## TASK INSTRUCTIONS
Reproduce the full set of records that follow, exactly as shown.

[Opening DATA EXTRACTS section]

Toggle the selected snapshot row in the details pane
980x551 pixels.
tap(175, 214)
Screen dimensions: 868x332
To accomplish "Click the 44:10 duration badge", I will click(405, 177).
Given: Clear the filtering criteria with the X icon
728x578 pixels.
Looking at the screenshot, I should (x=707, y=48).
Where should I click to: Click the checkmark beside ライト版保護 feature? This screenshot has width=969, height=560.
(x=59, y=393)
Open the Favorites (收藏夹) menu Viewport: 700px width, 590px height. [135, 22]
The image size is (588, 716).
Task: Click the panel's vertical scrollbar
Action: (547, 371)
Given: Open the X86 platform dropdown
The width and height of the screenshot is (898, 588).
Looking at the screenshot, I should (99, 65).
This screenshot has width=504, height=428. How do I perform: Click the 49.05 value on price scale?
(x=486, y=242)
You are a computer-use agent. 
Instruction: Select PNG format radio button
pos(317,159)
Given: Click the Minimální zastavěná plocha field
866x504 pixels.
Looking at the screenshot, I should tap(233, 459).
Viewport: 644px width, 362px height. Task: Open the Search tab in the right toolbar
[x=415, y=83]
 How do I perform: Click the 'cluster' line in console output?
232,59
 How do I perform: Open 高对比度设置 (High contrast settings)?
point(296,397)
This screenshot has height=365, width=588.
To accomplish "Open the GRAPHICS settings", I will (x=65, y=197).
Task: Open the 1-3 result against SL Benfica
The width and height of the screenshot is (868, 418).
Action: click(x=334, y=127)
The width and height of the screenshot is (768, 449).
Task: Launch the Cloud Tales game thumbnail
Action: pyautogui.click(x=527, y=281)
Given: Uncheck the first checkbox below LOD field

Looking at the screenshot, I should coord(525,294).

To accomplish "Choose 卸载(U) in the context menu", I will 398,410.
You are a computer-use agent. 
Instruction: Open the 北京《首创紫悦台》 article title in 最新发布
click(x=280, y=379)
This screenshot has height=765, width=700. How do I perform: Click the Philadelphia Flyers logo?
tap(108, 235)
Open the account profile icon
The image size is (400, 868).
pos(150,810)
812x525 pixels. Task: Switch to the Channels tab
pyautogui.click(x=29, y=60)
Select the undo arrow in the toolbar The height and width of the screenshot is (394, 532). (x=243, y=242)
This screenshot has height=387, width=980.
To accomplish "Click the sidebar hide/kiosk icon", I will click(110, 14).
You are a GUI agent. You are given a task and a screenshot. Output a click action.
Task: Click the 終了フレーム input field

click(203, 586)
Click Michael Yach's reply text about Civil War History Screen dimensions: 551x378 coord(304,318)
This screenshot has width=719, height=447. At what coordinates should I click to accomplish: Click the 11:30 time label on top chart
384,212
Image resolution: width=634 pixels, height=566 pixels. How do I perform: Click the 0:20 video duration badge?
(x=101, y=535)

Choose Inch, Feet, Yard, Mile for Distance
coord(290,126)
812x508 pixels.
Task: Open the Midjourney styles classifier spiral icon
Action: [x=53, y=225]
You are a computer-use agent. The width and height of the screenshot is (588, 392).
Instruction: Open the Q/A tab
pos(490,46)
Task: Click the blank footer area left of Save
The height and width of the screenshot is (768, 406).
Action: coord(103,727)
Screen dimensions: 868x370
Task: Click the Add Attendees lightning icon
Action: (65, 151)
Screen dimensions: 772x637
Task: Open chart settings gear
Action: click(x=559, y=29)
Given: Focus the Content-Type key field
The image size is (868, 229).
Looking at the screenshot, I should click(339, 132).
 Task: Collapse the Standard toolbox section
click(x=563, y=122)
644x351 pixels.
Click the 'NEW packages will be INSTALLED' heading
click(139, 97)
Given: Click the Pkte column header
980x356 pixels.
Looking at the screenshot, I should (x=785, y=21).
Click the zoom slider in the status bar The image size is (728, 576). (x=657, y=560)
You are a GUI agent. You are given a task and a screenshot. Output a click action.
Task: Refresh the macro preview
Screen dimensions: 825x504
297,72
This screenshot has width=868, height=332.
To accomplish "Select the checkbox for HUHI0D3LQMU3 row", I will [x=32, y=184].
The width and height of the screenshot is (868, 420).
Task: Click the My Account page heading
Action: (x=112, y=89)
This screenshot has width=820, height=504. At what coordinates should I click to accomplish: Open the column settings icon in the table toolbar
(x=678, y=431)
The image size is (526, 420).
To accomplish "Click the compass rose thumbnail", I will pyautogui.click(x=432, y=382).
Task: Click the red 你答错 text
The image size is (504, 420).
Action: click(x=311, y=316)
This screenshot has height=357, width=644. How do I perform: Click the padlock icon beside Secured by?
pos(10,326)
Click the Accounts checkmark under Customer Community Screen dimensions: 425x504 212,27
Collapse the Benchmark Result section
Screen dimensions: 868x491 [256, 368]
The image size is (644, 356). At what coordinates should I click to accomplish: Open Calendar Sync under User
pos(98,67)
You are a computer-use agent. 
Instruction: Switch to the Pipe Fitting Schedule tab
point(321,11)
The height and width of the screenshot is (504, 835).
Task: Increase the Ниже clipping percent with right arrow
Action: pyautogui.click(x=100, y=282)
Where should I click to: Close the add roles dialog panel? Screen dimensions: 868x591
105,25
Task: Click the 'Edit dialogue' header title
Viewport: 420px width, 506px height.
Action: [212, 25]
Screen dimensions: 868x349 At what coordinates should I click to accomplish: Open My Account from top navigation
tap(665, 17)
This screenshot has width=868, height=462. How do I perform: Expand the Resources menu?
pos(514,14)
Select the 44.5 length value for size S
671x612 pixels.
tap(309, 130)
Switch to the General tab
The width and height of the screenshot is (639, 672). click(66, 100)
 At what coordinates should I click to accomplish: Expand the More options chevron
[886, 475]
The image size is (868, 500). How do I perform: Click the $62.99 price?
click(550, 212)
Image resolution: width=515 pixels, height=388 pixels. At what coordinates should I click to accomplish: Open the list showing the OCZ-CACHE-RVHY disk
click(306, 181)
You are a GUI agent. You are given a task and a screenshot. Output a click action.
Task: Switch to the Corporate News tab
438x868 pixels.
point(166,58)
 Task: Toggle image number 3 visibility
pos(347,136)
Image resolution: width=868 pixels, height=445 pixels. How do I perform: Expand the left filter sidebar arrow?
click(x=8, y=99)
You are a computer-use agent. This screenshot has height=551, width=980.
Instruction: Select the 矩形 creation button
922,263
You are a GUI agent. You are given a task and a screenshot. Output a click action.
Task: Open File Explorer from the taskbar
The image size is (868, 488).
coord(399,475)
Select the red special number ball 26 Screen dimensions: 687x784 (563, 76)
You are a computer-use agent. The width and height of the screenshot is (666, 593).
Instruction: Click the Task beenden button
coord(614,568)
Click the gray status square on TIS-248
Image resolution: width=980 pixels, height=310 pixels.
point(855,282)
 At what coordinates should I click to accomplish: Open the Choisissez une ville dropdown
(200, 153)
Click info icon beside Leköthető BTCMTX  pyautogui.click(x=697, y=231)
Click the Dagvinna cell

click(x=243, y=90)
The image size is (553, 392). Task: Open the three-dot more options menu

[Closing DATA EXTRACTS section]

## ANSWER SECTION
Toggle the selected snapshot row in the details pane
980x551 pixels.
tap(175, 214)
Screen dimensions: 868x332
To accomplish "Click the 44:10 duration badge", I will click(405, 177).
Given: Clear the filtering criteria with the X icon
728x578 pixels.
Looking at the screenshot, I should (x=707, y=48).
Where should I click to: Click the checkmark beside ライト版保護 feature? This screenshot has width=969, height=560.
(x=59, y=393)
Open the Favorites (收藏夹) menu Viewport: 700px width, 590px height. [135, 22]
The image size is (588, 716).
Task: Click the panel's vertical scrollbar
Action: (547, 371)
Given: Open the X86 platform dropdown
The width and height of the screenshot is (898, 588).
Looking at the screenshot, I should (99, 65).
This screenshot has width=504, height=428. How do I perform: Click the 49.05 value on price scale?
(x=486, y=242)
You are a computer-use agent. 
Instruction: Select PNG format radio button
pos(317,159)
Given: Click the Minimální zastavěná plocha field
866x504 pixels.
Looking at the screenshot, I should tap(233, 459).
Viewport: 644px width, 362px height. Task: Open the Search tab in the right toolbar
[x=415, y=83]
 How do I perform: Click the 'cluster' line in console output?
232,59
 How do I perform: Open 高对比度设置 (High contrast settings)?
point(296,397)
This screenshot has height=365, width=588.
To accomplish "Open the GRAPHICS settings", I will (x=65, y=197).
Task: Open the 1-3 result against SL Benfica
The width and height of the screenshot is (868, 418).
Action: click(x=334, y=127)
The width and height of the screenshot is (768, 449).
Task: Launch the Cloud Tales game thumbnail
Action: pyautogui.click(x=527, y=281)
Given: Uncheck the first checkbox below LOD field

Looking at the screenshot, I should coord(525,294).

To accomplish "Choose 卸载(U) in the context menu", I will 398,410.
You are a computer-use agent. 
Instruction: Open the 北京《首创紫悦台》 article title in 最新发布
click(x=280, y=379)
This screenshot has height=765, width=700. How do I perform: Click the Philadelphia Flyers logo?
tap(108, 235)
Open the account profile icon
The image size is (400, 868).
pos(150,810)
812x525 pixels. Task: Switch to the Channels tab
pyautogui.click(x=29, y=60)
Select the undo arrow in the toolbar The height and width of the screenshot is (394, 532). (x=243, y=242)
This screenshot has height=387, width=980.
To accomplish "Click the sidebar hide/kiosk icon", I will click(110, 14).
You are a GUI agent. You are given a task and a screenshot. Output a click action.
Task: Click the 終了フレーム input field

click(203, 586)
Click Michael Yach's reply text about Civil War History Screen dimensions: 551x378 coord(304,318)
This screenshot has width=719, height=447. At what coordinates should I click to accomplish: Click the 11:30 time label on top chart
384,212
Image resolution: width=634 pixels, height=566 pixels. How do I perform: Click the 0:20 video duration badge?
(x=101, y=535)

Choose Inch, Feet, Yard, Mile for Distance
coord(290,126)
812x508 pixels.
Task: Open the Midjourney styles classifier spiral icon
Action: [x=53, y=225]
You are a computer-use agent. The width and height of the screenshot is (588, 392).
Instruction: Open the Q/A tab
pos(490,46)
Task: Click the blank footer area left of Save
The height and width of the screenshot is (768, 406).
Action: coord(103,727)
Screen dimensions: 868x370
Task: Click the Add Attendees lightning icon
Action: (65, 151)
Screen dimensions: 772x637
Task: Open chart settings gear
Action: click(x=559, y=29)
Given: Focus the Content-Type key field
The image size is (868, 229).
Looking at the screenshot, I should click(339, 132).
 Task: Collapse the Standard toolbox section
click(x=563, y=122)
644x351 pixels.
Click the 'NEW packages will be INSTALLED' heading
click(139, 97)
Given: Click the Pkte column header
980x356 pixels.
Looking at the screenshot, I should (x=785, y=21).
Click the zoom slider in the status bar The image size is (728, 576). (x=657, y=560)
You are a GUI agent. You are given a task and a screenshot. Output a click action.
Task: Refresh the macro preview
Screen dimensions: 825x504
297,72
This screenshot has width=868, height=332.
To accomplish "Select the checkbox for HUHI0D3LQMU3 row", I will [x=32, y=184].
The width and height of the screenshot is (868, 420).
Task: Click the My Account page heading
Action: (x=112, y=89)
This screenshot has width=820, height=504. At what coordinates should I click to accomplish: Open the column settings icon in the table toolbar
(x=678, y=431)
The image size is (526, 420).
To accomplish "Click the compass rose thumbnail", I will pyautogui.click(x=432, y=382).
Task: Click the red 你答错 text
The image size is (504, 420).
Action: click(x=311, y=316)
This screenshot has height=357, width=644. How do I perform: Click the padlock icon beside Secured by?
pos(10,326)
Click the Accounts checkmark under Customer Community Screen dimensions: 425x504 212,27
Collapse the Benchmark Result section
Screen dimensions: 868x491 [256, 368]
The image size is (644, 356). At what coordinates should I click to accomplish: Open Calendar Sync under User
pos(98,67)
You are a computer-use agent. 
Instruction: Switch to the Pipe Fitting Schedule tab
point(321,11)
The height and width of the screenshot is (504, 835).
Task: Increase the Ниже clipping percent with right arrow
Action: pyautogui.click(x=100, y=282)
Where should I click to: Close the add roles dialog panel? Screen dimensions: 868x591
105,25
Task: Click the 'Edit dialogue' header title
Viewport: 420px width, 506px height.
Action: [212, 25]
Screen dimensions: 868x349 At what coordinates should I click to accomplish: Open My Account from top navigation
tap(665, 17)
This screenshot has width=868, height=462. How do I perform: Expand the Resources menu?
pos(514,14)
Select the 44.5 length value for size S
671x612 pixels.
tap(309, 130)
Switch to the General tab
The width and height of the screenshot is (639, 672). click(66, 100)
 At what coordinates should I click to accomplish: Expand the More options chevron
[886, 475]
The image size is (868, 500). How do I perform: Click the $62.99 price?
click(550, 212)
Image resolution: width=515 pixels, height=388 pixels. At what coordinates should I click to accomplish: Open the list showing the OCZ-CACHE-RVHY disk
click(306, 181)
You are a GUI agent. You are given a task and a screenshot. Output a click action.
Task: Switch to the Corporate News tab
438x868 pixels.
point(166,58)
 Task: Toggle image number 3 visibility
pos(347,136)
Image resolution: width=868 pixels, height=445 pixels. How do I perform: Expand the left filter sidebar arrow?
click(x=8, y=99)
You are a computer-use agent. This screenshot has height=551, width=980.
Instruction: Select the 矩形 creation button
922,263
You are a GUI agent. You are given a task and a screenshot. Output a click action.
Task: Open File Explorer from the taskbar
The image size is (868, 488).
coord(399,475)
Select the red special number ball 26 Screen dimensions: 687x784 (563, 76)
You are a computer-use agent. The width and height of the screenshot is (666, 593).
Instruction: Click the Task beenden button
coord(614,568)
Click the gray status square on TIS-248
Image resolution: width=980 pixels, height=310 pixels.
point(855,282)
 At what coordinates should I click to accomplish: Open the Choisissez une ville dropdown
(200, 153)
Click info icon beside Leköthető BTCMTX  pyautogui.click(x=697, y=231)
Click the Dagvinna cell

click(x=243, y=90)
The image size is (553, 392). Task: Open the three-dot more options menu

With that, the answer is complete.